B) to maximize total revenue.
C) to maximize economic profit.
D) to minimize the variable cost outlay.
The higher a firm's risk-corrected returns,
A) the lower its labor costs.
B) the higher its opportunity costs.
C) the more advantage it has in obtaining investor
financing.
D) the more difficulty it will have financing its expansion
plans.
Interest is paid to
A) all holders of stock.
B) individuals who own gold.
C) owners of capital.
D) borrowers of funds.
Which of the following characteristics is NOT likely to
increase the interest on a loan?
A) A high-risk proposal
B) A non-creditworthy borrower
C) A short-term loan
D) A larger dollar loan
In most cases, the better the collateral for a loan is,
A) the higher the interest rate.
B) the lower the interest rate.
C) the riskier the loan is.
D) the greater the handling costs for the loan will be.
Creditors require collateral in many cases because
A) it helps offset the risks of lending the funds.
B) the borrower is a low risk.
C) the loan is small.
D) none of the above.
Because handling charges are relatively fixed, the interest
rate on a loan generally
A) increases with the size of the loan.
B) decreases with the size of the loan.
C) is constant regardless of the size of the loan.
D) is unrelated to the size of the loan.
People basically borrow in order to
A) go into debt.
B) have more funds.
C) have interest payments.
D)have current consumption rather than waiting to
consume in the future.
The greater the risk of non-repayment of a loan, the
A) higher the expected rate of interest.
B) longer the expected time to repay the loan.
C) lower the handling charges for the loan.
D) lower the expected rate of interest.
Which combination of circumstances will most likely raise
the rate of interest for a loan the most?

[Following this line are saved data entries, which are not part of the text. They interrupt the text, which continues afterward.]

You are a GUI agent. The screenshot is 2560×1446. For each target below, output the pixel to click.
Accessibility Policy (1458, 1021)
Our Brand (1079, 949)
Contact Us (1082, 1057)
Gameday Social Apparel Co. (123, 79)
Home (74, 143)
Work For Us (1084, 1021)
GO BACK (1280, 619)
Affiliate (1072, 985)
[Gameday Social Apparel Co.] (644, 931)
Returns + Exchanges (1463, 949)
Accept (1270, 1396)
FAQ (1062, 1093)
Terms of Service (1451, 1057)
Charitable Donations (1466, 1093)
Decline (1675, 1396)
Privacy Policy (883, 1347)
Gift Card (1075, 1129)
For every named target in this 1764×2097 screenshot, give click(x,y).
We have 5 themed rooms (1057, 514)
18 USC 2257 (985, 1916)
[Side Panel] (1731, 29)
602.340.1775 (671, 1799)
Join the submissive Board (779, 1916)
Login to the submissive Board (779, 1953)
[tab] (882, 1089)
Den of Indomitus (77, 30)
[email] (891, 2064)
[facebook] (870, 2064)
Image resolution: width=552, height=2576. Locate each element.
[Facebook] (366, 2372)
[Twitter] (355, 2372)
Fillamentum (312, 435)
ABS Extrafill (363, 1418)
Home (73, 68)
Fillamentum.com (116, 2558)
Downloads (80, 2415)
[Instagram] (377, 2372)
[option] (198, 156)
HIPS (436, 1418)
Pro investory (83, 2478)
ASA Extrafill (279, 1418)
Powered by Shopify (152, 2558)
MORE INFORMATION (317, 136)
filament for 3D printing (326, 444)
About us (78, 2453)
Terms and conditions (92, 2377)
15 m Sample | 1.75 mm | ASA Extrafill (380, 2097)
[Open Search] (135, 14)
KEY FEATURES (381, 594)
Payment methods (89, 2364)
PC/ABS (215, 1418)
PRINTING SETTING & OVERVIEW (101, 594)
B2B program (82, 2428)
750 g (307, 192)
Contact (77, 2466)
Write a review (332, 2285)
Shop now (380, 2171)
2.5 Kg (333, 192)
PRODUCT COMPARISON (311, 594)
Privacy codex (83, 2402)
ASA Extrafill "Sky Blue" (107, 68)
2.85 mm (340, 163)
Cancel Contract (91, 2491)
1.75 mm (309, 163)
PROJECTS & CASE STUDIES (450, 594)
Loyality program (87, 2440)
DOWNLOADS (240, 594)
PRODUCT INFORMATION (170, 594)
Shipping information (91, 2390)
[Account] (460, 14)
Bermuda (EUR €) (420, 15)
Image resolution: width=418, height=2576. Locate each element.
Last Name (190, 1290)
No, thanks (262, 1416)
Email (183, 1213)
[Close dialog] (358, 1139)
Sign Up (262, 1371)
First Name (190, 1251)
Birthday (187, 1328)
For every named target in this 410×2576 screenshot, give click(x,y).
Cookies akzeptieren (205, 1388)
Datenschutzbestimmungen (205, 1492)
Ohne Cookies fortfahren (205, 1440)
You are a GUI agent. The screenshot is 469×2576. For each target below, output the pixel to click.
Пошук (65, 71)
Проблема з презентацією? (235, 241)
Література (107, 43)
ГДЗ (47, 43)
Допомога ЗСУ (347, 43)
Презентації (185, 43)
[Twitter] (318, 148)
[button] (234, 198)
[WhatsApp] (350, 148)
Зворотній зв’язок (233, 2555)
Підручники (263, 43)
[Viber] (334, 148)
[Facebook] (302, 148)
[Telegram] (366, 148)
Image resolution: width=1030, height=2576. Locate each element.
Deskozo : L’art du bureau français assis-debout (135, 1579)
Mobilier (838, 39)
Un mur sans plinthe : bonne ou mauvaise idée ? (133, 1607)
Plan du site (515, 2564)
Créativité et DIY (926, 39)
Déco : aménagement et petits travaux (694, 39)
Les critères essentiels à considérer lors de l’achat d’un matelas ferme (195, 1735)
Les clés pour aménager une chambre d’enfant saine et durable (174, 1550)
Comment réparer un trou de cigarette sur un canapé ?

A) Low handling charges and low risk
B) Low handling charges and a long length of time for
repayment
C) High risk and low handling charges
D) High risk and a long length of time for repayment
When the anticipated rate of inflation declines, the real
rate of interest
A) increases.
B) decreases.
C) is not affected.
D) increases exponentially.
A shareholder in a corporation
A) may not sell his or her share of ownership in the
business without the business dissolving.
B) can earn interest, but not dividends, from the profits of
the business.
C) is a part owner of the business.
D) is personally liable for the debts of the corporation.